Cloud Fundamentals: AWS Core Services

EBS & Instance Storage

18 min Lesson 4 of 30

EBS & Instance Storage

Storage is where most production incidents involving EC2 begin. Picking the wrong volume type costs you either money or performance; skipping encryption costs you compliance; neglecting snapshots costs you your data. This lesson covers every dimension of AWS block storage that a production engineer is responsible for — and the failure modes that separate experienced teams from novices.

EBS Volume Types

Elastic Block Store (EBS) provides network-attached, persistent block devices. Each volume lives in a single Availability Zone and is automatically replicated within that AZ. AWS offers four volume families:

gp3 (General Purpose SSD) — The default for almost everything. Baseline 3,000 IOPS and 125 MB/s throughput, independently configurable up to 16,000 IOPS and 1,000 MB/s.
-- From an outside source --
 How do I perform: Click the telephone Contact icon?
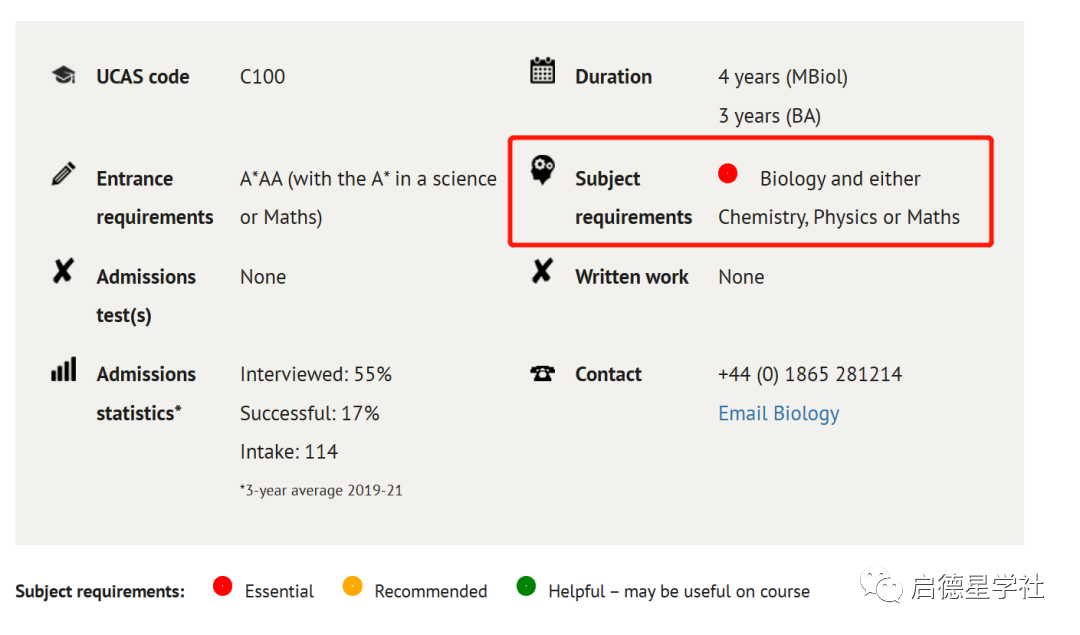click(x=542, y=374)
Cost-optimized: throughput is decoupled from size (unlike gp2). Use this for OS volumes, application servers, databases under moderate load, and CI/CD runners.
gp2 (General Purpose SSD — legacy) — IOPS burst to 3,000 tied to a credit bucket; baseline scales with size (3 IOPS/GB). Migrating existing gp2 volumes to gp3 is a standard cost-reduction exercise at scale: you get the same or better performance for roughly 20% less.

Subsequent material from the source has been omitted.